Content starts
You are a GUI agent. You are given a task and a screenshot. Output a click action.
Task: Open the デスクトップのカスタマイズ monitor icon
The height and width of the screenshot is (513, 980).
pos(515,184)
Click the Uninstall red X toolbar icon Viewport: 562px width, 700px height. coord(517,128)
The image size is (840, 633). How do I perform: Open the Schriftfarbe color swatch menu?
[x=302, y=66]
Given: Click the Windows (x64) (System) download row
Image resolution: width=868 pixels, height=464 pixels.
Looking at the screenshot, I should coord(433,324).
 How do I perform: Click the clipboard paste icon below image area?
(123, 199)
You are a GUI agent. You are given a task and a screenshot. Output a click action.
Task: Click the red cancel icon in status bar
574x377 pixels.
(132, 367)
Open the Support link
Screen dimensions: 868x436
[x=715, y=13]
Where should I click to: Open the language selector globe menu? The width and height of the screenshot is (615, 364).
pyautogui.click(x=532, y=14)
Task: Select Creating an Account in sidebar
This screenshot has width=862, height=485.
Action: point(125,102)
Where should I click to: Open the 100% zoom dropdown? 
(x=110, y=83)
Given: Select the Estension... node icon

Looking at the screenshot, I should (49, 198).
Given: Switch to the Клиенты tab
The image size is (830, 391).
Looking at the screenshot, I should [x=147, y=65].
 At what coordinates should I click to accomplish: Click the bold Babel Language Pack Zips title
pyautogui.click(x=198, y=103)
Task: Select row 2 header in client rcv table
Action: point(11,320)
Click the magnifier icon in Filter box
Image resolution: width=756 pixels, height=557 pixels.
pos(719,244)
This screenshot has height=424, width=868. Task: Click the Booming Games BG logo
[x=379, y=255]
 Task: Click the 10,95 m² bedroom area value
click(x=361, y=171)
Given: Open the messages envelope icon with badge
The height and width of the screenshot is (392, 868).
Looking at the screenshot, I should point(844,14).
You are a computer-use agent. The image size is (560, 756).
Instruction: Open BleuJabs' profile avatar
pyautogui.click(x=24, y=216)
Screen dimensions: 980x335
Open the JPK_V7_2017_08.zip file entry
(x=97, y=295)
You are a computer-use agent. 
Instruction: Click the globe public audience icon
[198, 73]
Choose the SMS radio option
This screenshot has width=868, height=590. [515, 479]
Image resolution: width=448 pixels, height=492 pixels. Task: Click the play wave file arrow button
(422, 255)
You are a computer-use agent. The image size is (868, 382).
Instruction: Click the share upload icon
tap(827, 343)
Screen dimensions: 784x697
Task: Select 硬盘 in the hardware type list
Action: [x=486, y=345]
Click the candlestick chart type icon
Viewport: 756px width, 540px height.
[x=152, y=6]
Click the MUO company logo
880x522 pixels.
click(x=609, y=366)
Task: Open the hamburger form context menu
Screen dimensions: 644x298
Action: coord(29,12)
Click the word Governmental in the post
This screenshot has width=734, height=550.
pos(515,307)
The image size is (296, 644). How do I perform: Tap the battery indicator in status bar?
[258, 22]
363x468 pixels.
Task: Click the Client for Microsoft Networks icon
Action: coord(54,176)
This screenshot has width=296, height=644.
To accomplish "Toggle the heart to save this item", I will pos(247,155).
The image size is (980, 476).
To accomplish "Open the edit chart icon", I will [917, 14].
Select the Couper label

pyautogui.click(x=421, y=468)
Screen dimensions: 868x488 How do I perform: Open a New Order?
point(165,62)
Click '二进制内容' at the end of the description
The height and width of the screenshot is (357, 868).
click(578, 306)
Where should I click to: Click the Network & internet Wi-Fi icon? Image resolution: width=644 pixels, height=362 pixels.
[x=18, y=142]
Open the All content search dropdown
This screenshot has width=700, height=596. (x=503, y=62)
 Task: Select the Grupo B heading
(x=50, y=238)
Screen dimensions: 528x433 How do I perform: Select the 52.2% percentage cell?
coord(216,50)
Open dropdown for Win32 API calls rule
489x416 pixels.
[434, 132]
Content ends
§ Work required: The lines to copy run from the first line of the entries to the line containing "Click the Uninstall"; copy them exactly and output nothing else.

§ Solution to this task:
You are a GUI agent. You are given a task and a screenshot. Output a click action.
Task: Open the デスクトップのカスタマイズ monitor icon
The height and width of the screenshot is (513, 980).
pos(515,184)
Click the Uninstall red X toolbar icon Viewport: 562px width, 700px height. coord(517,128)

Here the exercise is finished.